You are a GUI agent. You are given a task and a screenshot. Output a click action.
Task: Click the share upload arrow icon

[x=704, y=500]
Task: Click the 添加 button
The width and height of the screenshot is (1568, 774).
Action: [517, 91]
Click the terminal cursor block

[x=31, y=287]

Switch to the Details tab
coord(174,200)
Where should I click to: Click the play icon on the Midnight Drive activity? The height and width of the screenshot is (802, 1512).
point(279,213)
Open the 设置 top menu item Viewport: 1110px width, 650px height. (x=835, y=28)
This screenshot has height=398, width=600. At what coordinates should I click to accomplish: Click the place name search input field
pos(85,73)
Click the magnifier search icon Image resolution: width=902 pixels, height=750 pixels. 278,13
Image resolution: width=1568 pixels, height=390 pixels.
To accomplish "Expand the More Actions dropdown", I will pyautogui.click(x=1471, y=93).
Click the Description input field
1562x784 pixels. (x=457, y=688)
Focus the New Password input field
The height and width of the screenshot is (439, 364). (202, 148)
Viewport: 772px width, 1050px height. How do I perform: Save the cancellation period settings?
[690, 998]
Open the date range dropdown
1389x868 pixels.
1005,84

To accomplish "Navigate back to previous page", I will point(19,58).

◆ What you are asked to do ◆
Reproduce the data above line for line, with no changes.

◆ Result of the task ◆
You are a GUI agent. You are given a task and a screenshot. Output a click action.
Task: Click the share upload arrow icon

[x=704, y=500]
Task: Click the 添加 button
The width and height of the screenshot is (1568, 774).
Action: [517, 91]
Click the terminal cursor block

[x=31, y=287]

Switch to the Details tab
coord(174,200)
Where should I click to: Click the play icon on the Midnight Drive activity? The height and width of the screenshot is (802, 1512).
point(279,213)
Open the 设置 top menu item Viewport: 1110px width, 650px height. (x=835, y=28)
This screenshot has height=398, width=600. At what coordinates should I click to accomplish: Click the place name search input field
pos(85,73)
Click the magnifier search icon Image resolution: width=902 pixels, height=750 pixels. 278,13
Image resolution: width=1568 pixels, height=390 pixels.
To accomplish "Expand the More Actions dropdown", I will pyautogui.click(x=1471, y=93).
Click the Description input field
1562x784 pixels. (x=457, y=688)
Focus the New Password input field
The height and width of the screenshot is (439, 364). (202, 148)
Viewport: 772px width, 1050px height. How do I perform: Save the cancellation period settings?
[690, 998]
Open the date range dropdown
1389x868 pixels.
1005,84

To accomplish "Navigate back to previous page", I will point(19,58).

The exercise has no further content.